Il recovery è definito come la remissione spontanea dei sintomi in piante infette da patogeno. Nell'ambito delle fitoplasmosi, tale fenomeno è stato osservato in piante di melo e in vite, nonostante le cause non siano ancora state chiarite. Tuttavia, recenti studi, hanno evidenziato sia il coinvolgimento della risposta sistemica acquisita (SAR), sia il coinvolgimento di popolazioni endofitiche fungine. Inoltre va sottolineato che, anche i batteri endosimbionti sono in grado di ridurre e prevenire i danni provocati dai patogeni attraverso diversi meccanismi, quali la competizione per una data nicchia ecologica o per un substrato, la produzione di inibitori allelochimici (siderofori, antibiotici, enzimi litici) e l'attivazione della resistenza sistemica indotta (ISR) nella pianta ospite.
Recentemente, è stata caratterizzata la comunità batterica endofita associata alla vite attraverso l'utilizzo di metodi dipendenti e indipendenti dalla coltivazione della comunità stessa, individuando le specie batteriche in essa presenti. In particolare, mediante l'LH-PCR (Length Heterogeneity-PCR) sono state evidenziate differenze nella composizione della comunità batterica in viti sane, infette (con sintomi tipici dei giallumi) e risanate. Inoltre, tale studio ha permesso di rilevare la presenza, in vite, di una specie batterica dominante: Pantoea agglomerans. Alcuni ceppi di questo batterio sono in grado di produrre sostanze anti-microbiche, quali la Pantocina A e la Pantocina B, attive contro diversi batteri, come ad esempio Erwinia amylovora, agente causale del colpo di fuoco batterico.

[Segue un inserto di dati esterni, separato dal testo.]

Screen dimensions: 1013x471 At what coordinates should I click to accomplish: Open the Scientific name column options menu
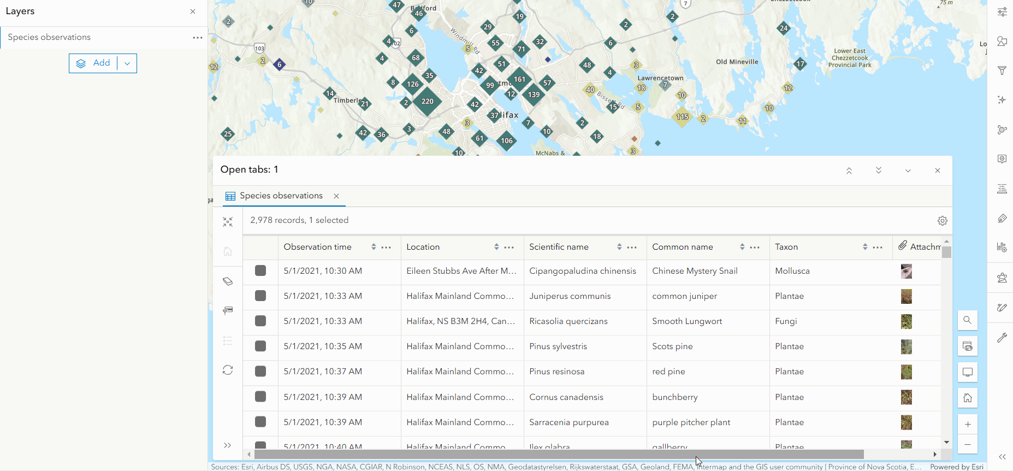[x=632, y=248]
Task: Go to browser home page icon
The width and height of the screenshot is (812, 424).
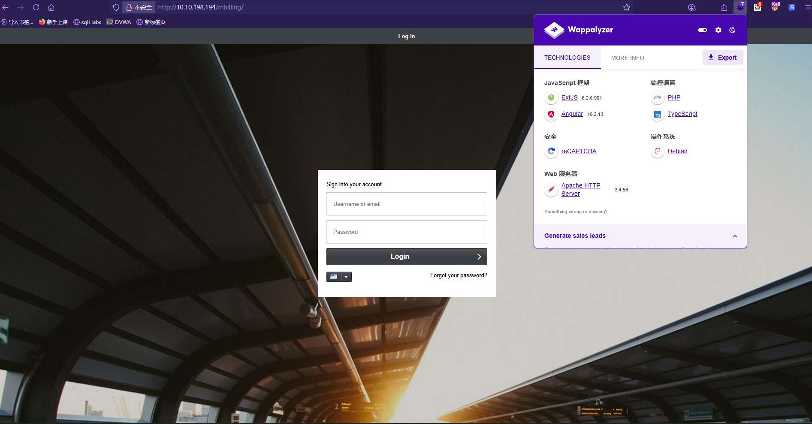Action: click(x=51, y=7)
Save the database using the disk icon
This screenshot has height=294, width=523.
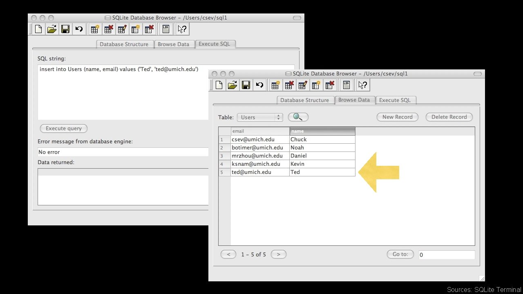click(246, 85)
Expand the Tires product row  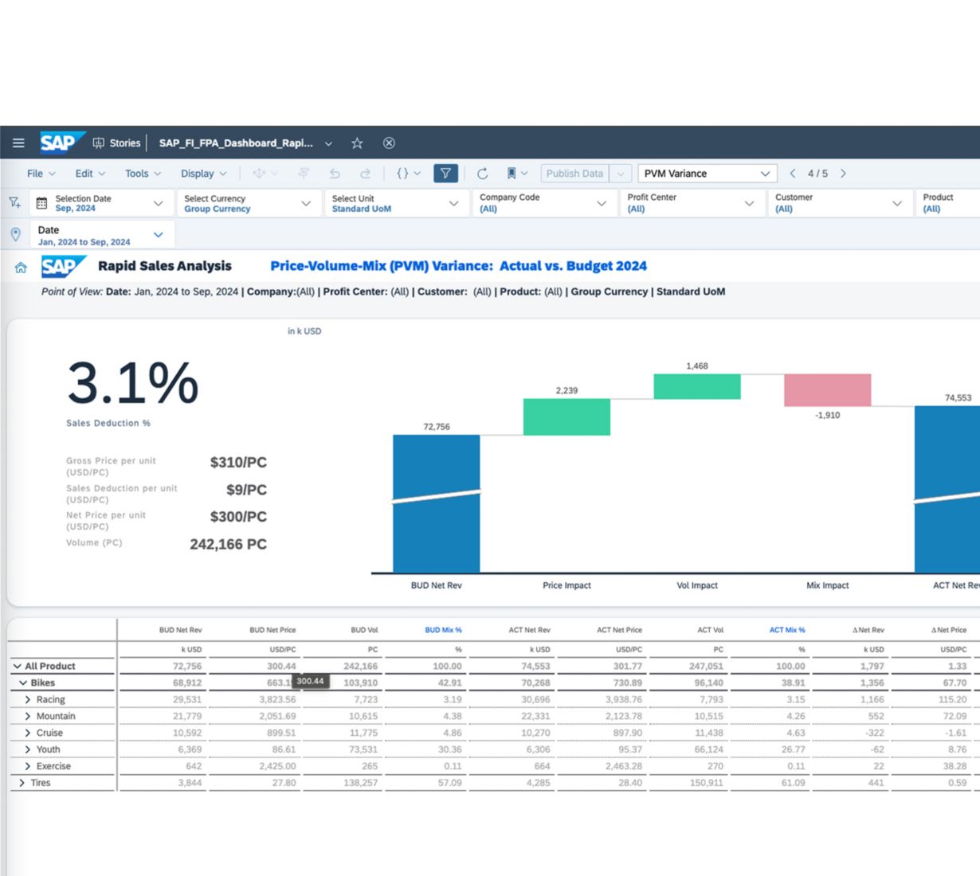tap(22, 784)
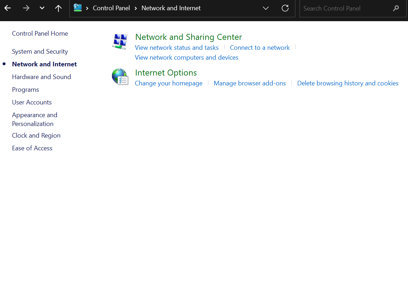
Task: Navigate to Control Panel via breadcrumb
Action: click(x=111, y=8)
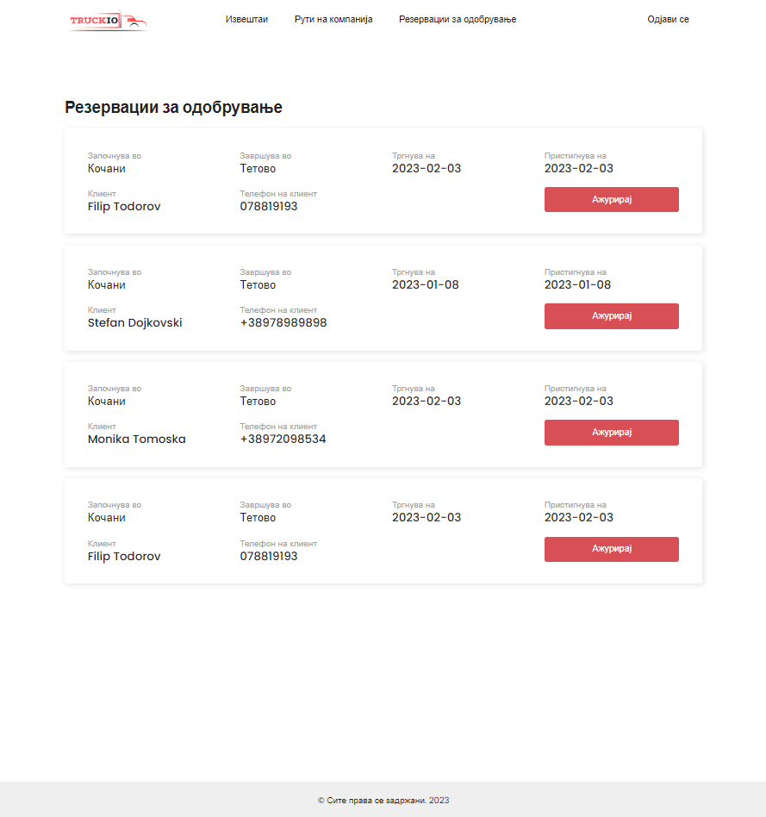Viewport: 766px width, 817px height.
Task: Click the page heading Резервации за одобрување
Action: pos(173,108)
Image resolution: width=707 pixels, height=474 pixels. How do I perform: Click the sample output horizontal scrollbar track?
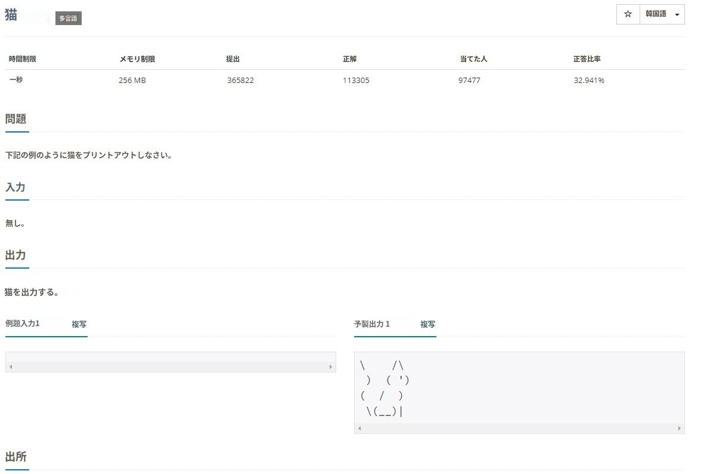tap(519, 429)
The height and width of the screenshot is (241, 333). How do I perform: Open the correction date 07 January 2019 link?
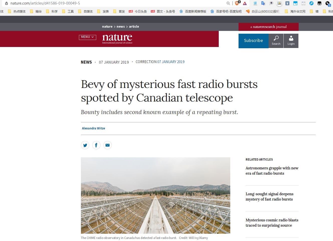pos(171,62)
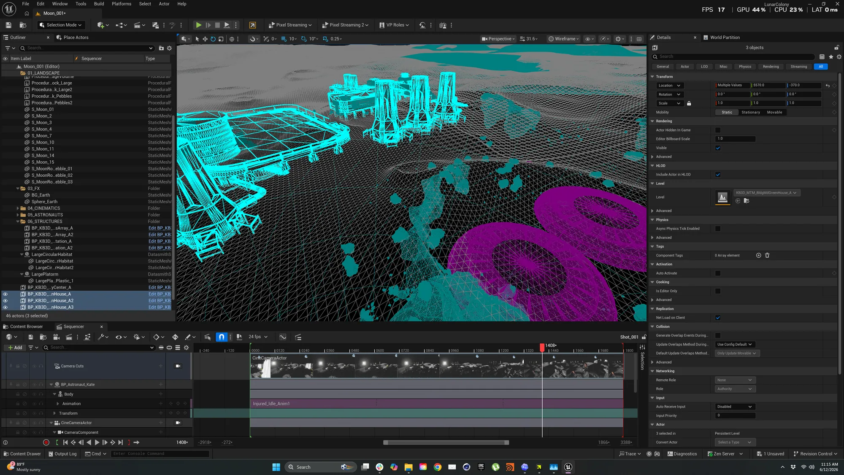Click the green Play in editor button
844x475 pixels.
[198, 25]
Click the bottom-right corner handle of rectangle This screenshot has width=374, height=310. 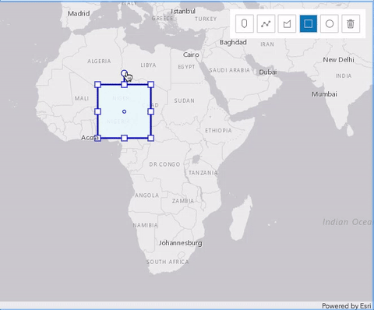coord(151,138)

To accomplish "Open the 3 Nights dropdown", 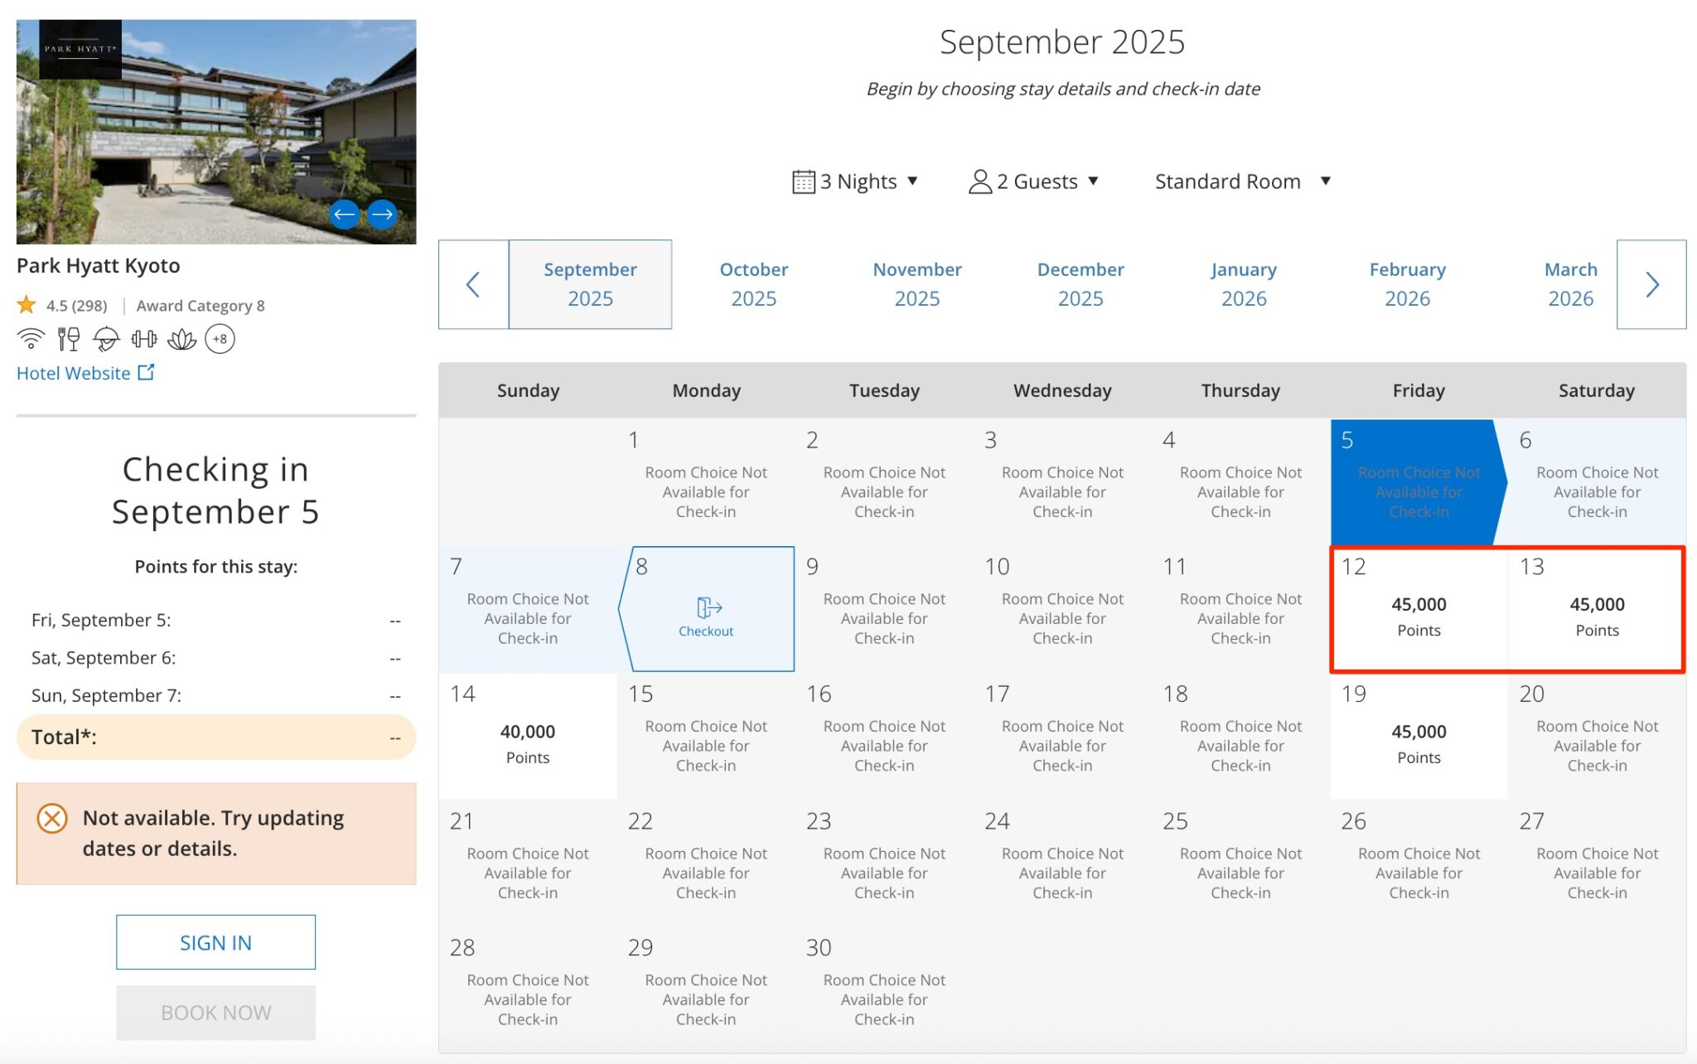I will [855, 181].
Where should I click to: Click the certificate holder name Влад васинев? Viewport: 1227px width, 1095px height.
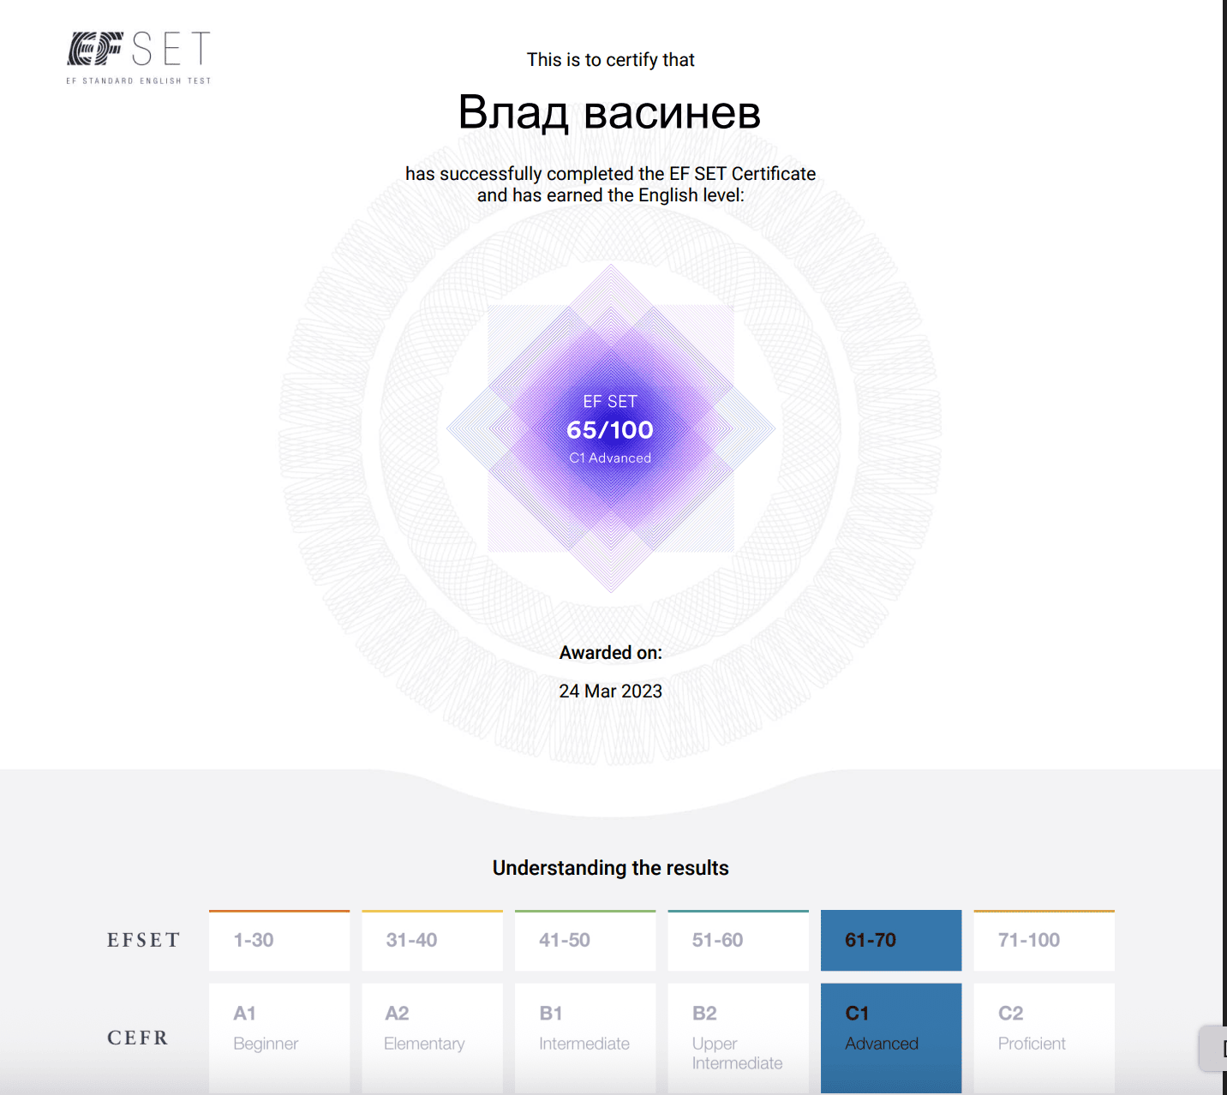pos(609,112)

Il progetto prevede di caratterizzare e tipizzare P. agglomerans, mediante sequenziamento del gene codificante l'RNA ribosomiale 16S, e la ricerca dei geni associati alla presenza di sostanze antimicrobiche, al fine di valutarne il possibile ruolo antagonista e un eventuale coinvolgimento nel risanamento spontaneo di viti infette da giallumi. Inoltre, per acquisire informazioni circa la loro localizzazione all'interno delle viti, saranno effettuate prove di microscopia elettronica e di ibridazione in situ. A tale scopo, saranno disegnate sonde specifiche sia per P. agglomerans che per i fitoplasmi agenti di giallumi in vite, utilizzando oligonucleotidi (20-25 mer) in grado di riconoscere sequenze specifiche appartenenti a ciascun batterio. Le sonde saranno marcate con fluorocromi che possiedono un differente spettro di emissione, o con biotina o digossigenina . Tali analisi permetteranno di evidenziare l'eventuale co-localizzazione tra P. agglomerans e i fitoplasmi, evento necessario per l'utilizzo di tale batterio come agente di biocontrollo.
Per valutare la distribuzione e la frequenza sia di P. agglomerans che di eventuali altri batteri endosimbionti individuati nei tessuti di vite, verranno messi a punto metodi diagnostici molecolari basati sulla real-time PCR. Tale tecnica permetterà di identificare e quantificare in modo semplice gli endofiti nelle piante ospiti.